I have been geeking up on breeding my royals and have the rack, the temps, the feeding, the pairs and pretty much everything else lined up for October onwards. Naturally I still have some questions around the season and the main query is the length of time to produce and hatch the eggs. 

I have found this site Markus Jayne, Ball pythons | ballpython.ca

Basically the whole process could take around 10 months??? from cooling in October breeding through to April, then laying eggs and then circa 55 days to hatch. 

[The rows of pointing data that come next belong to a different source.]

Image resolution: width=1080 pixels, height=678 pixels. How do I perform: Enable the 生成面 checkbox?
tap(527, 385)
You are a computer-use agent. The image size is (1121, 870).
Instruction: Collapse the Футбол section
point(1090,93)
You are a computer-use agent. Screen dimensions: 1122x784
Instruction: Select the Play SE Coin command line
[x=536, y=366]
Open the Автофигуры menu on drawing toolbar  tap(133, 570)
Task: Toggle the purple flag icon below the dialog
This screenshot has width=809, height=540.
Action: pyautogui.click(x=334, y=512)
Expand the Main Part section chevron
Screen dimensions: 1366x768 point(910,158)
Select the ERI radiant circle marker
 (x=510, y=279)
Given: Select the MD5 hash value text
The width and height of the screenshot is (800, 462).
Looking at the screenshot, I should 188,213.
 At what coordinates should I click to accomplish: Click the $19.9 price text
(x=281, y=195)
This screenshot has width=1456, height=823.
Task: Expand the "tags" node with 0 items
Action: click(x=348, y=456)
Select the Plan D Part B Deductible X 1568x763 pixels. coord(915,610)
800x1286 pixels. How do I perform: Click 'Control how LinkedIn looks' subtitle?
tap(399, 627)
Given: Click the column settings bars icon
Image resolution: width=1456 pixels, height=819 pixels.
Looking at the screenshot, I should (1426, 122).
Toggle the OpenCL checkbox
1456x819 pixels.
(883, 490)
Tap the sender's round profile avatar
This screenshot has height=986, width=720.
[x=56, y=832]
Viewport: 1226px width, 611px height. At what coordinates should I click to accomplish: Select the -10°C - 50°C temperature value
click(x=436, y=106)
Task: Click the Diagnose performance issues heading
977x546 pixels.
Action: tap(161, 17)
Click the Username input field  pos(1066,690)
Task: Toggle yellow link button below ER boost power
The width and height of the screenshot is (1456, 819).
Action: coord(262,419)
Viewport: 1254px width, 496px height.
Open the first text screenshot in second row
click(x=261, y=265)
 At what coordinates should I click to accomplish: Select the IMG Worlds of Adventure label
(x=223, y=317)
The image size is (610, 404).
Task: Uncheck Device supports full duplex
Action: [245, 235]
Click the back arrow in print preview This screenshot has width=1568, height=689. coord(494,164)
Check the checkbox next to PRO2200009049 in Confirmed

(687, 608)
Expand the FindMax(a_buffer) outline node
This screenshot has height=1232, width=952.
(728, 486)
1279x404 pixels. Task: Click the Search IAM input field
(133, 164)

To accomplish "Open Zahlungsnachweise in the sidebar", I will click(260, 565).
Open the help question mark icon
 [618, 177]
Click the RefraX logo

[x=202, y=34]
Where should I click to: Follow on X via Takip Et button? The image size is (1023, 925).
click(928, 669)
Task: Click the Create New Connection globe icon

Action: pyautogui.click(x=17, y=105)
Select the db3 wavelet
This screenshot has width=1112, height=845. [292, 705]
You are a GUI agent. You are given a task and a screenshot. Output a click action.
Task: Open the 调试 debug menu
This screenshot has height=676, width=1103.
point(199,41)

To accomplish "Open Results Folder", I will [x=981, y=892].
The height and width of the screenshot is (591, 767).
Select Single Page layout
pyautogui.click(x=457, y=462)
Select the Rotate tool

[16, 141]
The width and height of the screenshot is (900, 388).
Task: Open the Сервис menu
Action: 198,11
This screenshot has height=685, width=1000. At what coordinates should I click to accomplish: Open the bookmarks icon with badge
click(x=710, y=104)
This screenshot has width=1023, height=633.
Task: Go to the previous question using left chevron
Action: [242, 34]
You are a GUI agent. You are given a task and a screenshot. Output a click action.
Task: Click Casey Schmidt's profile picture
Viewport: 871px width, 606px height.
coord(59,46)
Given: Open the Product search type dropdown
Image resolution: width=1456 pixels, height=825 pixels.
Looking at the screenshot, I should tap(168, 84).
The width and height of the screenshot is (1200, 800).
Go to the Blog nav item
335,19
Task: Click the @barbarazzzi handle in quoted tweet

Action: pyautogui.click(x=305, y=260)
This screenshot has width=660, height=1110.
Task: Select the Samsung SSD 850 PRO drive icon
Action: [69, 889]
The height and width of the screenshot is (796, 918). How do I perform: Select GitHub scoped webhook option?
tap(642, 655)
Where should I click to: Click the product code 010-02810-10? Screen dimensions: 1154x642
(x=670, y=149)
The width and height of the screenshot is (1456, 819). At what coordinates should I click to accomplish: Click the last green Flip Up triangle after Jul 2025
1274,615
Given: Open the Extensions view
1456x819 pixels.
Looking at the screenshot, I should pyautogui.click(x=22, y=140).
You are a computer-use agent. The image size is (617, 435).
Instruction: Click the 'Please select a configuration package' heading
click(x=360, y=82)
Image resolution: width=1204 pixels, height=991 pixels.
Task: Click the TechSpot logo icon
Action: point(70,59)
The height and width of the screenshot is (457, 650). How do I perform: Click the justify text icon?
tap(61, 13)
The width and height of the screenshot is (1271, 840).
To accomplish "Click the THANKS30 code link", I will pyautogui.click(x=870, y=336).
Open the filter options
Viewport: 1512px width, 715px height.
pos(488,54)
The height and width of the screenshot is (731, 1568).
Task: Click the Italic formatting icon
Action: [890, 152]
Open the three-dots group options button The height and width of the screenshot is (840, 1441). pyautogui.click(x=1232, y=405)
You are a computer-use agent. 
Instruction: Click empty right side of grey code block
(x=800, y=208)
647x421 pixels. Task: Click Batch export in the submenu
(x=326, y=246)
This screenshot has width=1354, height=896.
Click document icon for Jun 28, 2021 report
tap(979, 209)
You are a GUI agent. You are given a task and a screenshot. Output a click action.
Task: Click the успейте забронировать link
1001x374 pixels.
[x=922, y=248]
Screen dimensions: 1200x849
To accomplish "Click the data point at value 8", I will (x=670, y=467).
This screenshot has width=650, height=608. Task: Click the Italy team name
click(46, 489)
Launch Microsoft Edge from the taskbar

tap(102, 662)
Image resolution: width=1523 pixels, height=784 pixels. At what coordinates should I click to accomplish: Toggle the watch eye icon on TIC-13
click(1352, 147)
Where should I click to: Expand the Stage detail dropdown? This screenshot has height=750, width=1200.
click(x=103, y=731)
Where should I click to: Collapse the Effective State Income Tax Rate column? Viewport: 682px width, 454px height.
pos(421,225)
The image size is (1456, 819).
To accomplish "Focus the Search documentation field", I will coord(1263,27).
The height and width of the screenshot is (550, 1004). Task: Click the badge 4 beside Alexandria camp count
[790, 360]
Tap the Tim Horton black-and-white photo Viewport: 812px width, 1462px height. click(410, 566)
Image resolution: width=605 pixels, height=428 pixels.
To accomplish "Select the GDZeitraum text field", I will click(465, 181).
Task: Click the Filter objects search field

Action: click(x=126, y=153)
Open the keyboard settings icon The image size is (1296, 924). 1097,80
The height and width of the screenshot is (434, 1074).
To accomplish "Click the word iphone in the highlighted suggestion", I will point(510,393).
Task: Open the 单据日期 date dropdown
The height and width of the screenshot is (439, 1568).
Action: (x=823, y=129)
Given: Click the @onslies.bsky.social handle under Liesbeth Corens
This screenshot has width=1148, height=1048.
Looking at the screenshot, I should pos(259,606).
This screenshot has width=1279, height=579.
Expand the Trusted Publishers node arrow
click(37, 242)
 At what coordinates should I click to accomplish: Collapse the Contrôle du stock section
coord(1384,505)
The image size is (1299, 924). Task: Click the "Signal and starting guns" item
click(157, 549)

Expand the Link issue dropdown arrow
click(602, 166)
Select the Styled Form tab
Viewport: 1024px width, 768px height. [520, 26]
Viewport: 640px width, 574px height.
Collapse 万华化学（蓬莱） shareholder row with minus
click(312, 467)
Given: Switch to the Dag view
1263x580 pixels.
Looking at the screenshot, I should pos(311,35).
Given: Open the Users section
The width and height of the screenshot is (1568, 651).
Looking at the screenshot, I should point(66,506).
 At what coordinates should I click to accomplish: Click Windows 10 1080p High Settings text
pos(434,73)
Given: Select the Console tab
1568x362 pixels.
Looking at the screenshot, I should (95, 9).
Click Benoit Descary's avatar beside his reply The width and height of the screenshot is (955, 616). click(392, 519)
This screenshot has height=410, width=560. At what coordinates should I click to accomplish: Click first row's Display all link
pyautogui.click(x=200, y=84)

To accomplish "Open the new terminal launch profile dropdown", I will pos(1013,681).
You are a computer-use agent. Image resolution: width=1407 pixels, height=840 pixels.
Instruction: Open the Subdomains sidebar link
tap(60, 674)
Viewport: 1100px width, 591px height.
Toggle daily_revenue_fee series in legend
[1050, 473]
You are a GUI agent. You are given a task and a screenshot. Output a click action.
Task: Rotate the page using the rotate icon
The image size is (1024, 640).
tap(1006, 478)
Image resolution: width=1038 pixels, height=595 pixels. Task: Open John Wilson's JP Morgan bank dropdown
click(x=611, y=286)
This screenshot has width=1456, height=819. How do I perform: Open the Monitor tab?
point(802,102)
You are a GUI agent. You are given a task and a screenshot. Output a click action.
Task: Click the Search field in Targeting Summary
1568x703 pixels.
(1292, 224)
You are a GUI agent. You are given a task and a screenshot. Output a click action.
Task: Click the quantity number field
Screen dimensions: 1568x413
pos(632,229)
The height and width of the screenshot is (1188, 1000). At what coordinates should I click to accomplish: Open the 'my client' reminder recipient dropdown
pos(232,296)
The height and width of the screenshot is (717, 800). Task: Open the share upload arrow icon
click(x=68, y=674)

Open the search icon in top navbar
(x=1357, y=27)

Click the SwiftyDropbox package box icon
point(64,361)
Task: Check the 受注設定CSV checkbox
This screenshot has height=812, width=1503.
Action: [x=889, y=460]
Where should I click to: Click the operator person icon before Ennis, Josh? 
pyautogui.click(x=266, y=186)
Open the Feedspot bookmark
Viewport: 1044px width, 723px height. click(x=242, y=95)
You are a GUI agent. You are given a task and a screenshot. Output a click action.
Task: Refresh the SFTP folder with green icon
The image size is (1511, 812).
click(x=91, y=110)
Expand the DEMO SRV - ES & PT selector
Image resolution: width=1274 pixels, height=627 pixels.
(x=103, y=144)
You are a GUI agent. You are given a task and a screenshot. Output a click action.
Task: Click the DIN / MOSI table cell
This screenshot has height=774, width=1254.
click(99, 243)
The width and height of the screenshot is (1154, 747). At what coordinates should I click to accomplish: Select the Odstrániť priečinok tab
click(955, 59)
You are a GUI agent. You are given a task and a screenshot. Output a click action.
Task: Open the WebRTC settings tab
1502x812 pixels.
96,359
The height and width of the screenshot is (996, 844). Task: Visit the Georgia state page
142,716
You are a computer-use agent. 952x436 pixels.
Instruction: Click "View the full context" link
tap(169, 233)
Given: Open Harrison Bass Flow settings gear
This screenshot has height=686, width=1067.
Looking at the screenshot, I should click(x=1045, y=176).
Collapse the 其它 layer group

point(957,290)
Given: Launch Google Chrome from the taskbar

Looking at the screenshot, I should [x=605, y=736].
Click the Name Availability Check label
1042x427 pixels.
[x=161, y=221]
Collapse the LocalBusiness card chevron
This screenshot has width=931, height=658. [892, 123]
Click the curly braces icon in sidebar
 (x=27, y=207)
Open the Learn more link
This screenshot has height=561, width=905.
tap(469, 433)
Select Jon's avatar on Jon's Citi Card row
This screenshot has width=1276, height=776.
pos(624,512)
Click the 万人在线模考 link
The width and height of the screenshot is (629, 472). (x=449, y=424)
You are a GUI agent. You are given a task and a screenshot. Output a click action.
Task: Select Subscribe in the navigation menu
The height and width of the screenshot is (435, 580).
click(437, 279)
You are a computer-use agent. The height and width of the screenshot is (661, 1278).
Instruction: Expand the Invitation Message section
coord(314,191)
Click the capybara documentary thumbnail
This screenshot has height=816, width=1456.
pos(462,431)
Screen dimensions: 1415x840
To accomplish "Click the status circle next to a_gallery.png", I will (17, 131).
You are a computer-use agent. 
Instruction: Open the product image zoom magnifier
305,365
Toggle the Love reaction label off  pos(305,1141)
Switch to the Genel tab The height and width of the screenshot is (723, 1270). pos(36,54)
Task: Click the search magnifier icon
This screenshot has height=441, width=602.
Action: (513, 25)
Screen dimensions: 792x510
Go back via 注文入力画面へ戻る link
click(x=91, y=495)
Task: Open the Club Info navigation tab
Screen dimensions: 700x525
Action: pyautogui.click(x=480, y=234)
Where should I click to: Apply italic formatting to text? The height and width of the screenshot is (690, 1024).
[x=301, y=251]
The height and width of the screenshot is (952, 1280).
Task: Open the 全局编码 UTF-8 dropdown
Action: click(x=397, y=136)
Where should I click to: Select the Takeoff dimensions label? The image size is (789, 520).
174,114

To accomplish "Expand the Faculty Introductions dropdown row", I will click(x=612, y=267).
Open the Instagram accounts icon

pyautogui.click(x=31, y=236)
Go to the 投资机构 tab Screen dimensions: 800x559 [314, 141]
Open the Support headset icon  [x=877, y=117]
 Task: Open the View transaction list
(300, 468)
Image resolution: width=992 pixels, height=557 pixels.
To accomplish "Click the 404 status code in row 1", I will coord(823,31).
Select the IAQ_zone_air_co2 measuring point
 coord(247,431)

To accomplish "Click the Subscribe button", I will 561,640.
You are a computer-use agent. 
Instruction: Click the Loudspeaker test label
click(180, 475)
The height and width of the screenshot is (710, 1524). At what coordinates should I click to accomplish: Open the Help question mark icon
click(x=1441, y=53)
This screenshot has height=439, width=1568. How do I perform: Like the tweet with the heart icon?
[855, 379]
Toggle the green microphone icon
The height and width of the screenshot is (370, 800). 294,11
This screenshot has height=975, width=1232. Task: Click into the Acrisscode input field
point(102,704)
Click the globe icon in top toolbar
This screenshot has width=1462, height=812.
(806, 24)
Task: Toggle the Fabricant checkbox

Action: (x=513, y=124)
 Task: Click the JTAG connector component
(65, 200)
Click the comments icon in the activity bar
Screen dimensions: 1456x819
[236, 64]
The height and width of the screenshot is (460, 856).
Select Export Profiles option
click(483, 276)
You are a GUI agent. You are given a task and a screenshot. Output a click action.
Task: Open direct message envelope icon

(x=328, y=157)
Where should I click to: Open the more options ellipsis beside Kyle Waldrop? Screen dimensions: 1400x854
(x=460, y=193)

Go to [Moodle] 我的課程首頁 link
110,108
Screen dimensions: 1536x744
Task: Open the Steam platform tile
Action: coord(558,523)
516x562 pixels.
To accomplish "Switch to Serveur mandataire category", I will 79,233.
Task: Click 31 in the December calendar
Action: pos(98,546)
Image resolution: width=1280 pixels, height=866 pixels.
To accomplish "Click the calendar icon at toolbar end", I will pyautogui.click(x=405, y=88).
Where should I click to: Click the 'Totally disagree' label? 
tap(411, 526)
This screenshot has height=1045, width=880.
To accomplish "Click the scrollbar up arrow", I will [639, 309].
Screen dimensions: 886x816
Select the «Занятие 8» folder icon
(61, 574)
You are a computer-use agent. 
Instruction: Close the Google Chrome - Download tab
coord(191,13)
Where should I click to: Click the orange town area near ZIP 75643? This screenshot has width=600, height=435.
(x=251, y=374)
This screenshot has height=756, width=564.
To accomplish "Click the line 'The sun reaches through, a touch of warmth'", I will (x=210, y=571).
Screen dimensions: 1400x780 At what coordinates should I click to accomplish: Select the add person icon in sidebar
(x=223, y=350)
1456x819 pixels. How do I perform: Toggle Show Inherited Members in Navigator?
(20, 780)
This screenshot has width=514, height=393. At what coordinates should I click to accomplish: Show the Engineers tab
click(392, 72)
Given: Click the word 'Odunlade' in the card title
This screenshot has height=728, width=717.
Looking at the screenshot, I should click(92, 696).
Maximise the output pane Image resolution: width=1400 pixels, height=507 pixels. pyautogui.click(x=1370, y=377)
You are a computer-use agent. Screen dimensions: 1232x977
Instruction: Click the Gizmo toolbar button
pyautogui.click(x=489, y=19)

Does that sound about right? That's just based on this one site and not the hundreds of youtube vids ive seen. 

cheers 

tom


----------



## Lightbulb310 (Aug 13, 2012)

there is no set time frame as its not a definate proccess in that nothing is set in stone it can be a 12-24 month process if the female decides not to go this year

it can be as simple as putting a male in with a female once a month for 2-3 months and then she ovulates-pre lay shed- lays- then hatch
how it happend for my first time 

It can be as hard as putting a male In with a female regularly from October through to April/may seeing locks and nothings comes
Of it.. 
just have to try again the next near

no need for cooling 
Some People breed all year with no "seasons"
getting eggs is just part of the proccess you
Them have to get things right to get them
To hatch and then feed  

I mine as pets pair them up as and when I feel like it and that way I don't get to cought up in the if buts and maybes I change the males I'm putting in with each female and if anything comes of if then it's a bonus 

If You put to much pressure on yourself to do everything by the book so it works like it does for everyone else your setting yourself up for dissapointment..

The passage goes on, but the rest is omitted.